Vaghefi and his colleagues surveyed 182 college students and asked them to report their daily routine of smartphone usage. Based on the analysis of the responses, they classified the user as one of the following types: Thoughtful, Regular, Highly Engaged, Fanatic and Addict.
Seven per cent identified as ‘addicts’ and 12 per cent identified as ‘fanatics’. Both groups experienced personal, social and workplace problems due to a compulsive need to be on their smartphones.
Overall, these users exhibited signs that could indicate depression, social isolation, social anxiety, shyness, impulsivity and low self-esteem.
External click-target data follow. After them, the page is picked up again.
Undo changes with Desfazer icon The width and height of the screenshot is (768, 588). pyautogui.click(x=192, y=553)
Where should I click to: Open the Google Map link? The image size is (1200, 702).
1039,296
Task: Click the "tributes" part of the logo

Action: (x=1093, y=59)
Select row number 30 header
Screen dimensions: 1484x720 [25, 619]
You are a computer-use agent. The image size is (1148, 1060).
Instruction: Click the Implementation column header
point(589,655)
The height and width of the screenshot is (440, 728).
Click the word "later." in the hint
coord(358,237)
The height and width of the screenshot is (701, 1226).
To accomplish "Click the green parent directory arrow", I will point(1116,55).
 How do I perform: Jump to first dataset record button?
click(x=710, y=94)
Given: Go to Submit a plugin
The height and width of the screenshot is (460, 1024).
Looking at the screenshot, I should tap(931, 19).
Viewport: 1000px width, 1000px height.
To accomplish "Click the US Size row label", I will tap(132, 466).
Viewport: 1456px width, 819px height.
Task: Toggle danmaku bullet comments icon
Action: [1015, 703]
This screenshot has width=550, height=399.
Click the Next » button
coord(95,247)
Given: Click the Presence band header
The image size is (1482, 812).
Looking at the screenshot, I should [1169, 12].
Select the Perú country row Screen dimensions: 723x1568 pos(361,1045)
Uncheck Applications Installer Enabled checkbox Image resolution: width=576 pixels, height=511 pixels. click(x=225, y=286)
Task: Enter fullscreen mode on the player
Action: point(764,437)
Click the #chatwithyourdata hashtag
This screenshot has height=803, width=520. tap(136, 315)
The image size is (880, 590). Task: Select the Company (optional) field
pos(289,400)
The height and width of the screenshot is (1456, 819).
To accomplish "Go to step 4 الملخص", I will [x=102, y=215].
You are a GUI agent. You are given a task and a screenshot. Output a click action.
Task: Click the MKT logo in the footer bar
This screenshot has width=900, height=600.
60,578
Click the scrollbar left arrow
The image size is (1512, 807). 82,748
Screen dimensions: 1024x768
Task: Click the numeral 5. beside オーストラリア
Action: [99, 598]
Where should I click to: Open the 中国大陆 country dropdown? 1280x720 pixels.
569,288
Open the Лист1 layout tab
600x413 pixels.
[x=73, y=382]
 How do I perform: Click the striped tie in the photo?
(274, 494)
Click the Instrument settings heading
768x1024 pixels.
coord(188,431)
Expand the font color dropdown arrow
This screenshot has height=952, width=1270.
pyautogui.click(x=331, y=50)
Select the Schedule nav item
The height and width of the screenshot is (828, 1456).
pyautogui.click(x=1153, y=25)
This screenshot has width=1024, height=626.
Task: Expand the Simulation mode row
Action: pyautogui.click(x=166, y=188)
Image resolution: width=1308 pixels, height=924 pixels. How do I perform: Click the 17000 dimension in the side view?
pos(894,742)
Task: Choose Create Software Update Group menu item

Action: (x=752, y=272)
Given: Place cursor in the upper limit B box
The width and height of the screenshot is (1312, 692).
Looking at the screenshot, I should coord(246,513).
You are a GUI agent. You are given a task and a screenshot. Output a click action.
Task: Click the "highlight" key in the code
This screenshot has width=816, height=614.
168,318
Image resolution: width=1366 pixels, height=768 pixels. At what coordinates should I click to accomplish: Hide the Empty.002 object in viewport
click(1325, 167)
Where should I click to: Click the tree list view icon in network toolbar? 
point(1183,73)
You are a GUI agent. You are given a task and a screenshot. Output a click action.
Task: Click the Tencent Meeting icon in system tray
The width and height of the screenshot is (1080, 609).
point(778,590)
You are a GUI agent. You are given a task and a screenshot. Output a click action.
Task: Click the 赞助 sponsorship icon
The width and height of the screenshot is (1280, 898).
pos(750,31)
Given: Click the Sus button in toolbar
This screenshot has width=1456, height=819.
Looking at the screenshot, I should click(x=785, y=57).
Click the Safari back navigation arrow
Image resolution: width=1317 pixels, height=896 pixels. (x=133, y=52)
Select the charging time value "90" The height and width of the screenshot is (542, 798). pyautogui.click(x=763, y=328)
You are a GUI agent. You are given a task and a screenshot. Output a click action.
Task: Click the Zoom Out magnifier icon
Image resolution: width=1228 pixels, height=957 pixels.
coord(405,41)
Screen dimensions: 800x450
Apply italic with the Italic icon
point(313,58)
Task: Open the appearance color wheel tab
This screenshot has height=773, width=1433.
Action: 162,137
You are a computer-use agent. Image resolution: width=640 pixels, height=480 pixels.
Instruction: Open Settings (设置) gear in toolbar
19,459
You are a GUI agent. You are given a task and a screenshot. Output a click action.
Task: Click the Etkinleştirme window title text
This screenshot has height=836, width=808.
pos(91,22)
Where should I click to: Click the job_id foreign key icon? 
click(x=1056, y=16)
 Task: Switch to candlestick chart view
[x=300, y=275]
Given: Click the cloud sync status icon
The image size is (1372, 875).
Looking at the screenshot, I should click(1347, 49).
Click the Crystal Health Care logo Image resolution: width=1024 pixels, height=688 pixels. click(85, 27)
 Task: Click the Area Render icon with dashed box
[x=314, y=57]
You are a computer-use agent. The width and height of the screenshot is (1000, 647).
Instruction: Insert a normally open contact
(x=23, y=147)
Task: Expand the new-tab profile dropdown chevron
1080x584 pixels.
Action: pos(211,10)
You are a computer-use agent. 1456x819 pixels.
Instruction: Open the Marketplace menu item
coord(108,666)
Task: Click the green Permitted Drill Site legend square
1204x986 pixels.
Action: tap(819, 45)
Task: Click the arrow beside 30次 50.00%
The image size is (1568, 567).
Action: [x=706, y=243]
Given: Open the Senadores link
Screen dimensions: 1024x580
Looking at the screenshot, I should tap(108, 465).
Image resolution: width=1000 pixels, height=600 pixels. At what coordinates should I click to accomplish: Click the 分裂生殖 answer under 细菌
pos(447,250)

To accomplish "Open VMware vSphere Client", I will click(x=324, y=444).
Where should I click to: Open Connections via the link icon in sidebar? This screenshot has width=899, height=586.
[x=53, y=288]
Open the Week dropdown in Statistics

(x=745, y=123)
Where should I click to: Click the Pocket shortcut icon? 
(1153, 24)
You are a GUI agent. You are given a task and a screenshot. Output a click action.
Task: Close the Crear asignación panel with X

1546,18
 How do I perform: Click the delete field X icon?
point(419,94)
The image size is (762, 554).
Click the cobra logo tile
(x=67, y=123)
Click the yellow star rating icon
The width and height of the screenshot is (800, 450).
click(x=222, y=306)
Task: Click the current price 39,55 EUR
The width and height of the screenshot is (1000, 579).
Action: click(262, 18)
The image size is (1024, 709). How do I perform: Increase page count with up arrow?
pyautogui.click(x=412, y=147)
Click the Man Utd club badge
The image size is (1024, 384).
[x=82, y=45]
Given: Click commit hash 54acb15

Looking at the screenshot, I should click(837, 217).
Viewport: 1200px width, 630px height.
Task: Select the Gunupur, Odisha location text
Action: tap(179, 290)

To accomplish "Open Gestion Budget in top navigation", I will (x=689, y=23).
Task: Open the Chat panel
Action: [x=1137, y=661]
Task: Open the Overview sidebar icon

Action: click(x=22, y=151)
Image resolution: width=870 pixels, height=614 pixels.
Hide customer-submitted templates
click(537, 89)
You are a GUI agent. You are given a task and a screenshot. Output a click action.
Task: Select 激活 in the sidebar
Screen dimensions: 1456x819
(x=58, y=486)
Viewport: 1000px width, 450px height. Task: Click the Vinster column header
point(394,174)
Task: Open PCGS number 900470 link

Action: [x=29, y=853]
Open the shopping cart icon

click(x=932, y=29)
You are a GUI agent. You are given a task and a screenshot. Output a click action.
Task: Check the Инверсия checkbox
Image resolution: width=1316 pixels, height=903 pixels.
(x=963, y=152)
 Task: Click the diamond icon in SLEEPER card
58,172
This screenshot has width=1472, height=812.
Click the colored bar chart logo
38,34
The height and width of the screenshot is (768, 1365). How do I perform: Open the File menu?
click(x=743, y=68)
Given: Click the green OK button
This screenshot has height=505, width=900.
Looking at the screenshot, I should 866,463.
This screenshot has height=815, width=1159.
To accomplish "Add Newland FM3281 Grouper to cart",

Females were most likely to exhibit susceptibility to addiction.
‘Technology addiction’ is not an official mental disorder, but the umbrella term refers to addictive behaviour related to social media, excessive texting, information overload, online shopping, gambling, video gaming, online pornography and overall smartphone usage.
“While self-identified ‘addict’ users were in the minority, I predict technology addiction will increase as technology continues to advance and application, game and gadget developers find new ways to ensure users’ long-term engagement with technology," said Vaghefi.
Vaghefi also suggested that if a person recognise any of the following signs, they may wish to consider consulting professional help:
- You use technology as a way of escaping problems or relieving feelings of helplessness, guilt, anxiety or depression.
- You ignore what’s happening in real time in favour of what’s happening virtually.
- You constantly check your smartphone, even when it doesn’t ring or vibrate.
- You get paranoid when you do not have your smartphone with you.
The paper, ‘A typology of user liability to IT addiction’, was published in Information Systems Journal.